Lo sportivo è un uomo libero, puntiglioso nella ricerca di un successo nella vita, con la voglia di nuovi traguardi da superare. Certamente anche lui si è posto più di una volta il bisogno della verità e la domanda sul senso del fare e del vivere. Sport, gioco, studio, lavoro, amore, impegno per gli altri, … per quale scopo, per quale destino, per quale progetto, per quale domani? E con quale garanzia di successo, viste le difficoltà, le sconfitte, gli imprevisti, i condizionamenti…? E il dolore, e la morte? Quanti interrogativi ha mai la vita, anche per chi ne è agli inizi e vi si apre con ottimismo ma non senza responsabilità!

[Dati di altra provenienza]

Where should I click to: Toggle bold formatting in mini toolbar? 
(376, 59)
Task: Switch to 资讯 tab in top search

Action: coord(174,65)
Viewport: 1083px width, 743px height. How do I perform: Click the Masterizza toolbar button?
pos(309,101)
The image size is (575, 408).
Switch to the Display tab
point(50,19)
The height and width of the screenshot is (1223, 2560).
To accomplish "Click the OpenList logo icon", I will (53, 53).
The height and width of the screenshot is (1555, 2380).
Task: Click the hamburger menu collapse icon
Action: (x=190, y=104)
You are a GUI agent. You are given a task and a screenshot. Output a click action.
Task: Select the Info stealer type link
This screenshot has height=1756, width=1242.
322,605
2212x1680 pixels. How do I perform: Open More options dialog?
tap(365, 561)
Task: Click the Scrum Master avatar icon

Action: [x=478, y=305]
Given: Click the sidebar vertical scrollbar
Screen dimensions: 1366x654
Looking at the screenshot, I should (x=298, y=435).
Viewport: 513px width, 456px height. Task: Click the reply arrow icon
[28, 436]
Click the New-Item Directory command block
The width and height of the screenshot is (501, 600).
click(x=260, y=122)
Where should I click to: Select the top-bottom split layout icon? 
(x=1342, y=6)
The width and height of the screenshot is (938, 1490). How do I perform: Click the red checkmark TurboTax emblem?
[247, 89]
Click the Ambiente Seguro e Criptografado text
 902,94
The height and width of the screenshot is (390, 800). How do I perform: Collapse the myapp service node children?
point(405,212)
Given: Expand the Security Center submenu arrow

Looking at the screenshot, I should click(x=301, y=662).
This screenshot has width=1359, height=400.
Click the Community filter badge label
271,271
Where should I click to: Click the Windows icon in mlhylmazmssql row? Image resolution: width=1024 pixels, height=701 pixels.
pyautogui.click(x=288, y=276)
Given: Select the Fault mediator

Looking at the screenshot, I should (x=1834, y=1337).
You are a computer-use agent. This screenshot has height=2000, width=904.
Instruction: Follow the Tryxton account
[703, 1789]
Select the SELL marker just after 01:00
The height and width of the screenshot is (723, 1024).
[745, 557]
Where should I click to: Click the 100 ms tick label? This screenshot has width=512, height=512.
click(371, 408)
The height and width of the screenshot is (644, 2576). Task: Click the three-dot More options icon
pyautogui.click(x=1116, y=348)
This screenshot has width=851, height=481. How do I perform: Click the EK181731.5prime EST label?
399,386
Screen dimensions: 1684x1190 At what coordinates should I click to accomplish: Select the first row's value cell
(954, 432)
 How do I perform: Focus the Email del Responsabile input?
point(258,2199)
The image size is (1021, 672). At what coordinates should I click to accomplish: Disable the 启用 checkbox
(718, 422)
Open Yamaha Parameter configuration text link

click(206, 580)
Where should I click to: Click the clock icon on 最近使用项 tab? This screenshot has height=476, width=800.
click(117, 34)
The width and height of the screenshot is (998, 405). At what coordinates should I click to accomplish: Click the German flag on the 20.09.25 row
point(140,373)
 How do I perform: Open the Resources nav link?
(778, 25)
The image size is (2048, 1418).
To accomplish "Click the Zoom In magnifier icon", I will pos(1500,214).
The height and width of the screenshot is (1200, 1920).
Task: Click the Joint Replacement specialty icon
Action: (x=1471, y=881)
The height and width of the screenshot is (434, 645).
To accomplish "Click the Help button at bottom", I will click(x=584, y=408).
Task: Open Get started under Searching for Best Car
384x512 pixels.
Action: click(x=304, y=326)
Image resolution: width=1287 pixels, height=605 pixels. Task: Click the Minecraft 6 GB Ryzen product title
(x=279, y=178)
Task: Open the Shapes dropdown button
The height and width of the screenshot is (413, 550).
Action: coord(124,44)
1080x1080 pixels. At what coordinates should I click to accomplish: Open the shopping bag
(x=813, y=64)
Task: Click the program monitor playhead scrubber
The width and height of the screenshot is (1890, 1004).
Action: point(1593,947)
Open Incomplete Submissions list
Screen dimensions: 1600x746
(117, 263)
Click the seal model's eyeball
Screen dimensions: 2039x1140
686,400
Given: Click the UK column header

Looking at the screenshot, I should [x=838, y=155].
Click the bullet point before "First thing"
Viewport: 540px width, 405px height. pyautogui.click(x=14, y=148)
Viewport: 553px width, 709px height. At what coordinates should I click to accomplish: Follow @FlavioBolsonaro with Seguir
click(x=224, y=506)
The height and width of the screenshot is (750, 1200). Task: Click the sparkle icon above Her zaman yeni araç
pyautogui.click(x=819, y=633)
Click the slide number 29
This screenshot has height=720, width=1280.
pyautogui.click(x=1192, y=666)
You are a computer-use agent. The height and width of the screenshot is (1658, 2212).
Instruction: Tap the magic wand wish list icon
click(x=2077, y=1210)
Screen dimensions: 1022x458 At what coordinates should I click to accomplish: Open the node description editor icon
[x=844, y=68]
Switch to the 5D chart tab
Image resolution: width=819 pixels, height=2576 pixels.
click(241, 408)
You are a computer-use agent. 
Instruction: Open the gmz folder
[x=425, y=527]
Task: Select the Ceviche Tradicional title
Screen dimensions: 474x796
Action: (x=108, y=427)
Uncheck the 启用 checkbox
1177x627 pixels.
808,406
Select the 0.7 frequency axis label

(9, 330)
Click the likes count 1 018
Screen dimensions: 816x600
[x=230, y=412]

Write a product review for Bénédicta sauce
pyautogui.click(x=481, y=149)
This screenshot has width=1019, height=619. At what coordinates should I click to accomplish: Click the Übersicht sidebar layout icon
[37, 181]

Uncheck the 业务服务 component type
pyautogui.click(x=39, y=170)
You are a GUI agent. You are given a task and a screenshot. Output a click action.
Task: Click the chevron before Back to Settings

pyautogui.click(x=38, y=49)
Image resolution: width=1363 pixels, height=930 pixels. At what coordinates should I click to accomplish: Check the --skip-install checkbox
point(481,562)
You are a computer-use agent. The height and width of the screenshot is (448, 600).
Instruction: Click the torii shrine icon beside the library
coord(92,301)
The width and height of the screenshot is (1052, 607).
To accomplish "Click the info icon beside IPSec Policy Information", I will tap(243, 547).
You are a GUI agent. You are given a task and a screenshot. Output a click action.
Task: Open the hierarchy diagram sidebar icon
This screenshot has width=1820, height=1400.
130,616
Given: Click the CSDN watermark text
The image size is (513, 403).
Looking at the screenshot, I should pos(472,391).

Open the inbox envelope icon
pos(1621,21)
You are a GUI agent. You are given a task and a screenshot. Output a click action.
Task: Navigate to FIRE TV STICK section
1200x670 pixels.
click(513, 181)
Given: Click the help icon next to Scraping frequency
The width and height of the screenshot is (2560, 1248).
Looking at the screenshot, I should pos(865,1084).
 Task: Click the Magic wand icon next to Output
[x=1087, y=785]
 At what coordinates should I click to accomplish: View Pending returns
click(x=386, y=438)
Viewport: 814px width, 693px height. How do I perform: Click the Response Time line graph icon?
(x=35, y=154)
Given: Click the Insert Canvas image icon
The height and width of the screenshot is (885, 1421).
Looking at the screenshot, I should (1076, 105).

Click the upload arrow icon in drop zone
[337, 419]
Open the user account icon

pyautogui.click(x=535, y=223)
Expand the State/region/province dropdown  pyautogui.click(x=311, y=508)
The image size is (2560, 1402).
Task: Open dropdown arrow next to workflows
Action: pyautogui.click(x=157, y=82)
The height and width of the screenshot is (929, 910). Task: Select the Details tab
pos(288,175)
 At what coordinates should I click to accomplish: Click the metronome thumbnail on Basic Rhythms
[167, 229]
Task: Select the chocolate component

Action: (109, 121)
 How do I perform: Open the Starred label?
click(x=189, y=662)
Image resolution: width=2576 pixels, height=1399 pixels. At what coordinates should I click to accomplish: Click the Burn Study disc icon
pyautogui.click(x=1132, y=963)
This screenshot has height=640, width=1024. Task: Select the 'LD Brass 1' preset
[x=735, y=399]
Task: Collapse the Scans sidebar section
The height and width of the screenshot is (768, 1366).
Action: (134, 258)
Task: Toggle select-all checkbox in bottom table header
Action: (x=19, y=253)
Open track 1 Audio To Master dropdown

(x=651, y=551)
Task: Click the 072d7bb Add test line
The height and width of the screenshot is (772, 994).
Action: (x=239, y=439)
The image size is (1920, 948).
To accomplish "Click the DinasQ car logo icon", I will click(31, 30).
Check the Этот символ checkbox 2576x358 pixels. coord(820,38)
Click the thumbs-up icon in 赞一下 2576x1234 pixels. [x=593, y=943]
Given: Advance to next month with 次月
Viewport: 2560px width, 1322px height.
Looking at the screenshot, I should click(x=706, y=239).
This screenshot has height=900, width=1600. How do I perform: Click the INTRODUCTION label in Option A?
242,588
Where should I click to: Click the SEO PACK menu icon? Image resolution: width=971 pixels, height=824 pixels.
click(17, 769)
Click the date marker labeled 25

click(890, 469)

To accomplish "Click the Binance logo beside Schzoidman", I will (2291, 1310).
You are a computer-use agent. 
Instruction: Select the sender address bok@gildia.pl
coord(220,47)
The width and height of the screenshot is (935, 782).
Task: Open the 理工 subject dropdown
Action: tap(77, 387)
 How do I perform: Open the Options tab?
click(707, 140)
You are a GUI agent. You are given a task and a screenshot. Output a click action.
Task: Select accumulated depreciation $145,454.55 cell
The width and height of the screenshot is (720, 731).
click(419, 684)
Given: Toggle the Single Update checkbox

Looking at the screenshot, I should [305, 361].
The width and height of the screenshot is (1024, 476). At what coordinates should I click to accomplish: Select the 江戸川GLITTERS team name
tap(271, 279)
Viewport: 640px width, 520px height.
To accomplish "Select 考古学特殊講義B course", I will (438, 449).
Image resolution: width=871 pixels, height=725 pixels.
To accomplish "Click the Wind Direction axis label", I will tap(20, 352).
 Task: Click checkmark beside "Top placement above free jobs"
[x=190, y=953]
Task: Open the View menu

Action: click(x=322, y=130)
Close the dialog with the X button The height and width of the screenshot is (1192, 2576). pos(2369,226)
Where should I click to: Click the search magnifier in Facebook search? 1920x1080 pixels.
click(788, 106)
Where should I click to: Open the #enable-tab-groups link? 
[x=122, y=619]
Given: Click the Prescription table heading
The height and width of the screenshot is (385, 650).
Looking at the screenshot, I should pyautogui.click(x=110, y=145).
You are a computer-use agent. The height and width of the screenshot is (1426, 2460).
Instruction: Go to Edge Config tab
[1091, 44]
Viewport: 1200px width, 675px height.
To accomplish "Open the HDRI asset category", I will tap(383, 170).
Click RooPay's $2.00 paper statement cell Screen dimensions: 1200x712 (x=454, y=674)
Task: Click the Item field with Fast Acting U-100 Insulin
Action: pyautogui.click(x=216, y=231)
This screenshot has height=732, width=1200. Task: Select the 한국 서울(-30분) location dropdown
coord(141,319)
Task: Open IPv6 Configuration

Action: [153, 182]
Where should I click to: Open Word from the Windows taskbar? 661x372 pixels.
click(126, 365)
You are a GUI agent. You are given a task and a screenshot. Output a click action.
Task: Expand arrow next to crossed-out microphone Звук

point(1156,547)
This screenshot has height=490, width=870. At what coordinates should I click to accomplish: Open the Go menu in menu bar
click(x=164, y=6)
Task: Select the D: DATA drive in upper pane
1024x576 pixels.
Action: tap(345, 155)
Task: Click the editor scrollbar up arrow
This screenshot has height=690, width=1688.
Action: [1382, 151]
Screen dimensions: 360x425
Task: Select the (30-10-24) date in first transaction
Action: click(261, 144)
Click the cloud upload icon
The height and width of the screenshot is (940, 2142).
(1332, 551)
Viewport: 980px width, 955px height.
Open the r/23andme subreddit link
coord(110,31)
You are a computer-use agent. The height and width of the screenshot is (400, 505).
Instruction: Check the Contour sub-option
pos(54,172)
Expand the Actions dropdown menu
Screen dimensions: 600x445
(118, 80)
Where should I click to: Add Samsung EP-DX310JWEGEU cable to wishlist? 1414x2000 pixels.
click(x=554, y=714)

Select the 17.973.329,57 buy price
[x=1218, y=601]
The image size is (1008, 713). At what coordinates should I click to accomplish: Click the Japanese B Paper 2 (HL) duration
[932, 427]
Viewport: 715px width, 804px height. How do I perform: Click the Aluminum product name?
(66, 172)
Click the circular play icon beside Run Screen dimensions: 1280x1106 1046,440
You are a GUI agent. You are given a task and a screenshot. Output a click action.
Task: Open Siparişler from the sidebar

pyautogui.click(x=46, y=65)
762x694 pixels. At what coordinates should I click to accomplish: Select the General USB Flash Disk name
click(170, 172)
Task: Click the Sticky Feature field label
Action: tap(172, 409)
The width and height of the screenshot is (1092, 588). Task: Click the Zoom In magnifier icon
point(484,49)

Solo l’uomo Gesù è venuto a dire – oltre il piccolo segmento d’esistenza che noi sperimentiamo a volte così incomprensibile e irrisolvibile – come è profondamente strutturata la “macchina” che noi siamo, quale sia la nostra più vera identità come uomini e il nostro autentico destino. Solo alla luce del vero volto di Dio, che Gesù ci ha mostrato, il progetto-uomo da lui creato può dare una risposta serena al notturno enigma della nostra esistenza: un Dio che è Padre, che ci ha voluti come suoi figli ed eredi, e che ci aspetta per divenire niente di meno che “simili a Lui” (1Gv 3,2). Non c’è altra cornice entro la quale poter oggi leggere in un modo pieno la verità dell’uomo; ogni altra perlustrazione culturale, sociologica, psicologica… è parziale, e quindi sempre insufficiente ed errata.